[Stored data]
* * *
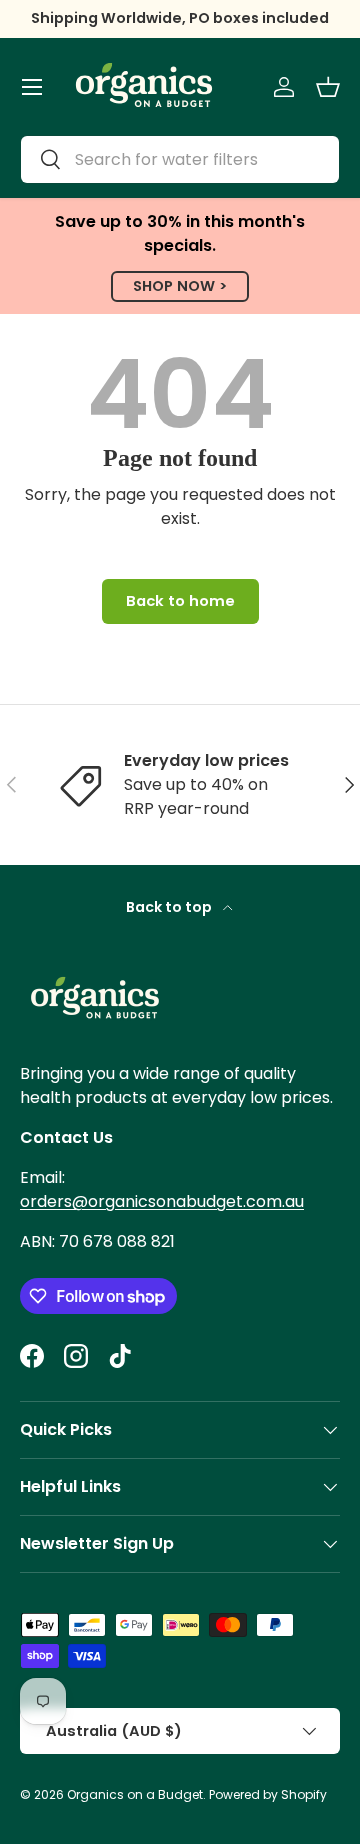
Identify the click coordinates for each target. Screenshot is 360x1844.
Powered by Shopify (268, 1794)
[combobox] (180, 159)
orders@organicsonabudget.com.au (162, 1201)
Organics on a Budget (135, 1794)
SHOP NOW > (180, 286)
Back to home (180, 601)
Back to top (170, 907)
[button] (328, 87)
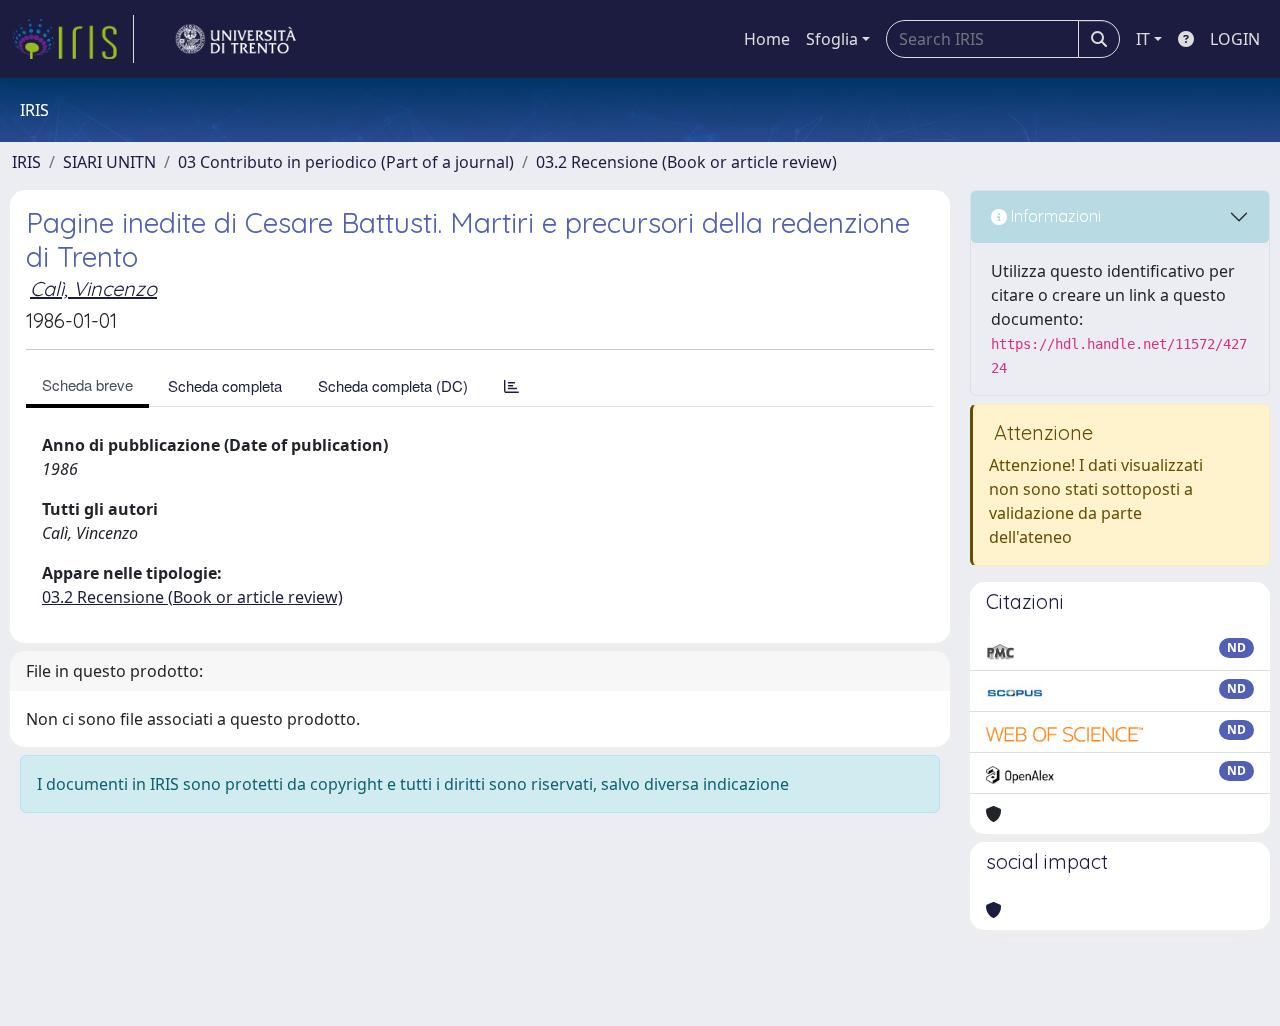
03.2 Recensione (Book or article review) (686, 162)
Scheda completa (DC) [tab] (393, 385)
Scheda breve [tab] (87, 384)
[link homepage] (73, 39)
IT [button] (1143, 39)
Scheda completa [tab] (225, 385)
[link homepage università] (236, 39)
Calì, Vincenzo (93, 288)
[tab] (511, 385)
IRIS (26, 162)
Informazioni (1054, 216)
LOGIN (1235, 39)
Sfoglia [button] (832, 39)
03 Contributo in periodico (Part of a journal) (346, 162)
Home (767, 39)
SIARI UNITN (109, 162)
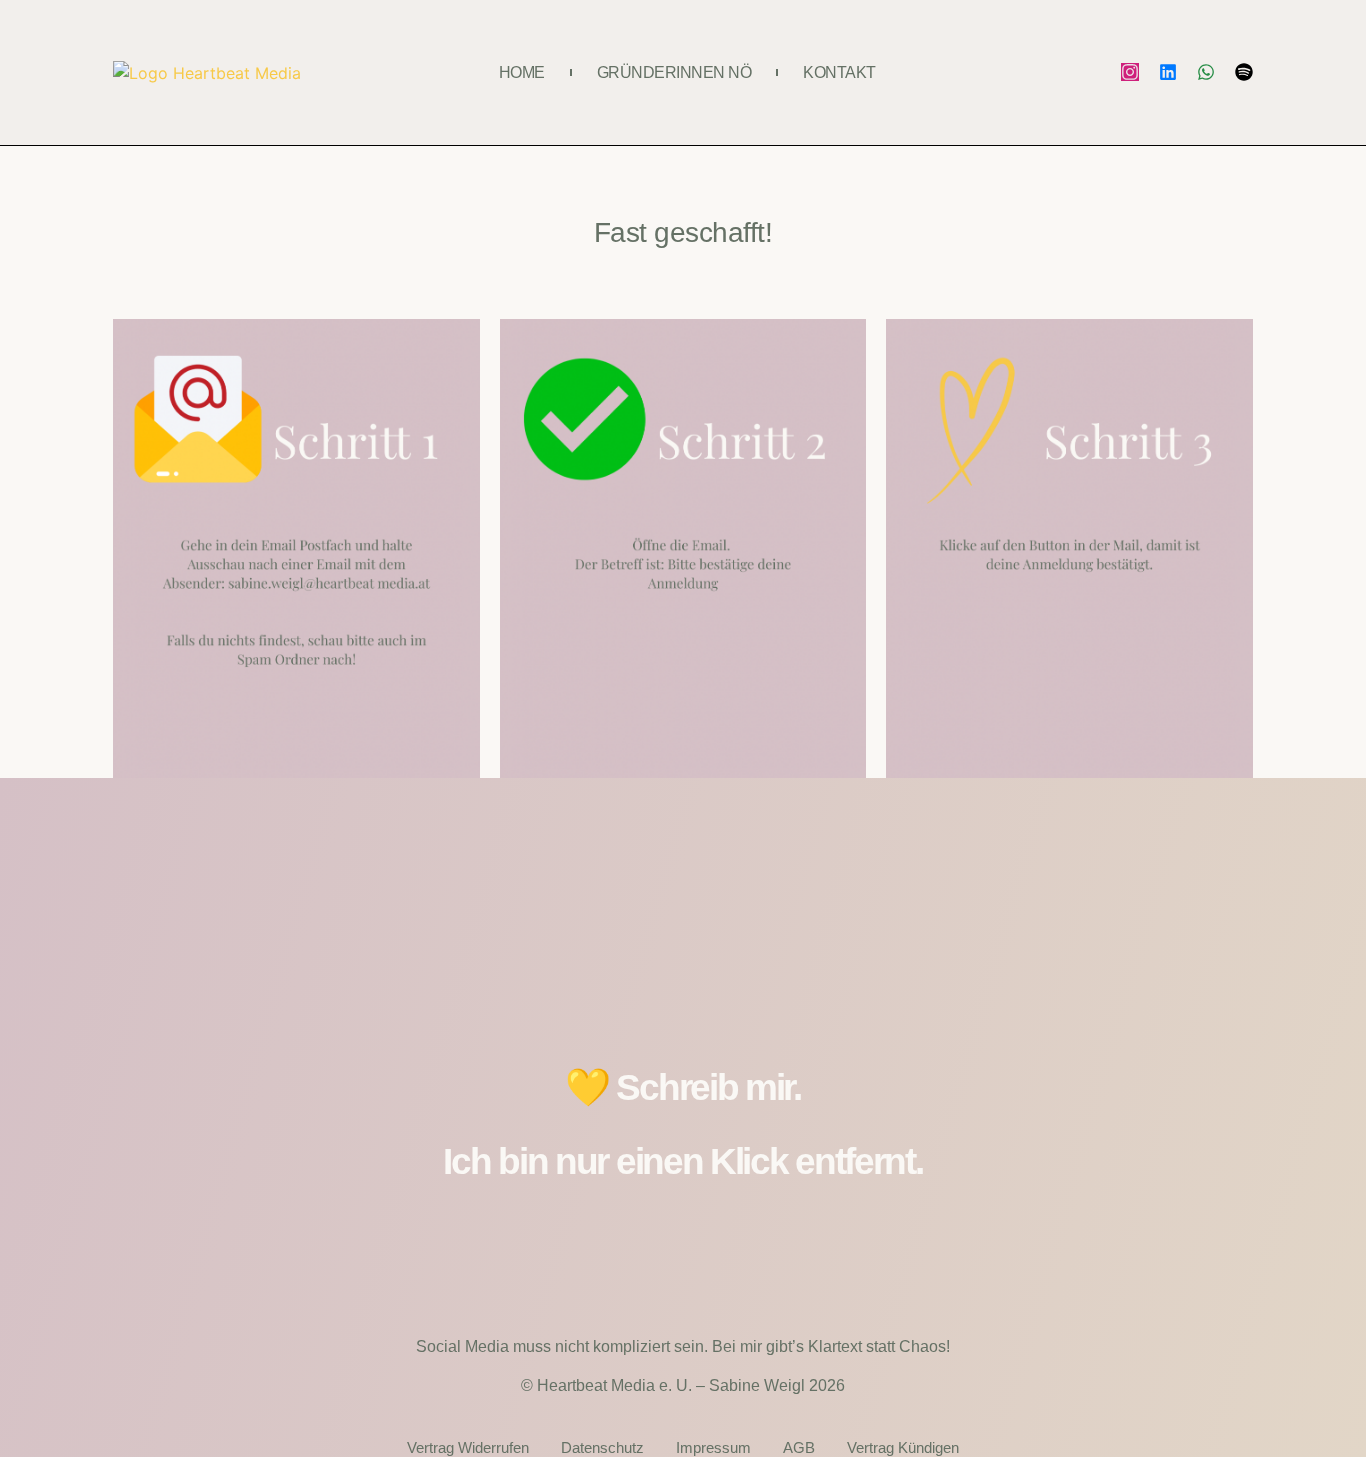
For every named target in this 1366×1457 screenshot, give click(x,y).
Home (522, 72)
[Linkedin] (1168, 72)
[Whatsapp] (1206, 72)
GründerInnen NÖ (674, 72)
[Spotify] (1244, 72)
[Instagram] (1130, 72)
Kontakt (839, 72)
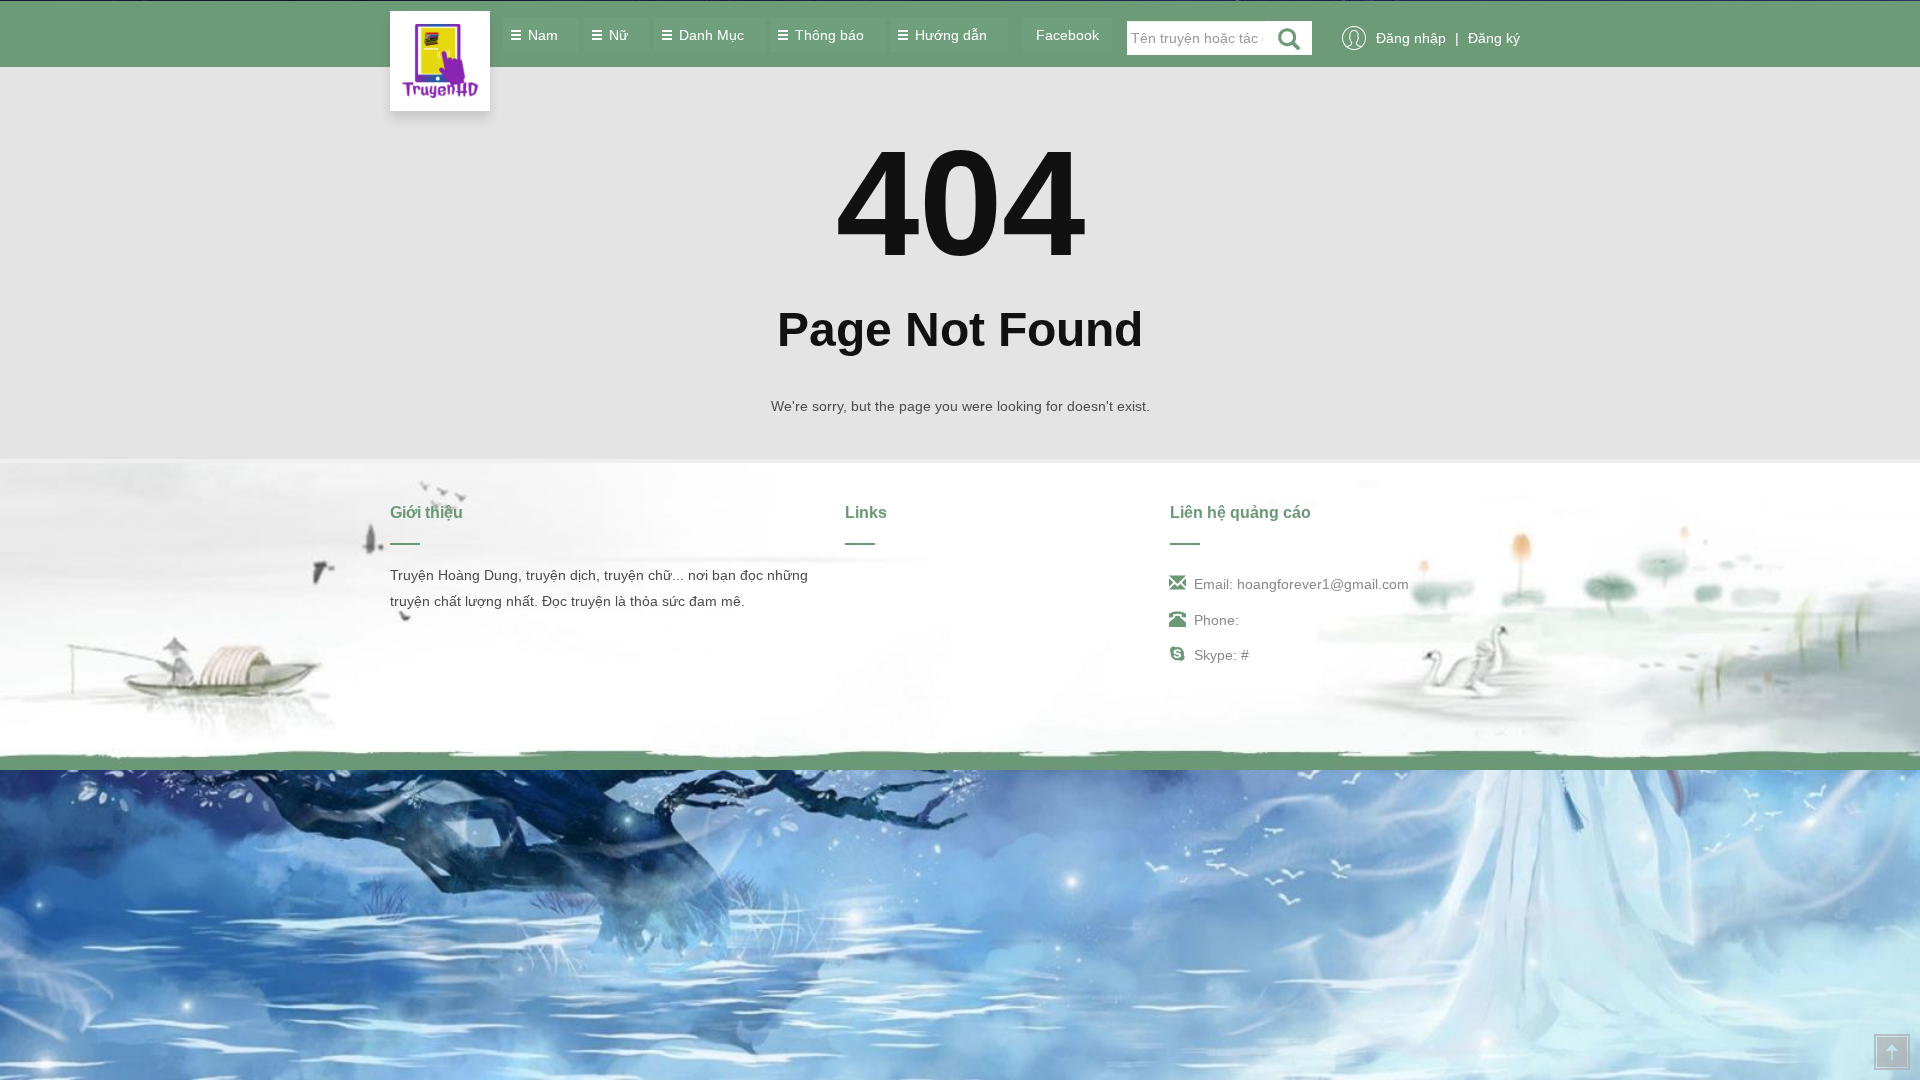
* * *
### AIM OF THE TASK:
Go through the data and count each line that has the word "completa", then give the total alone.

### WORKED SOLUTION:
2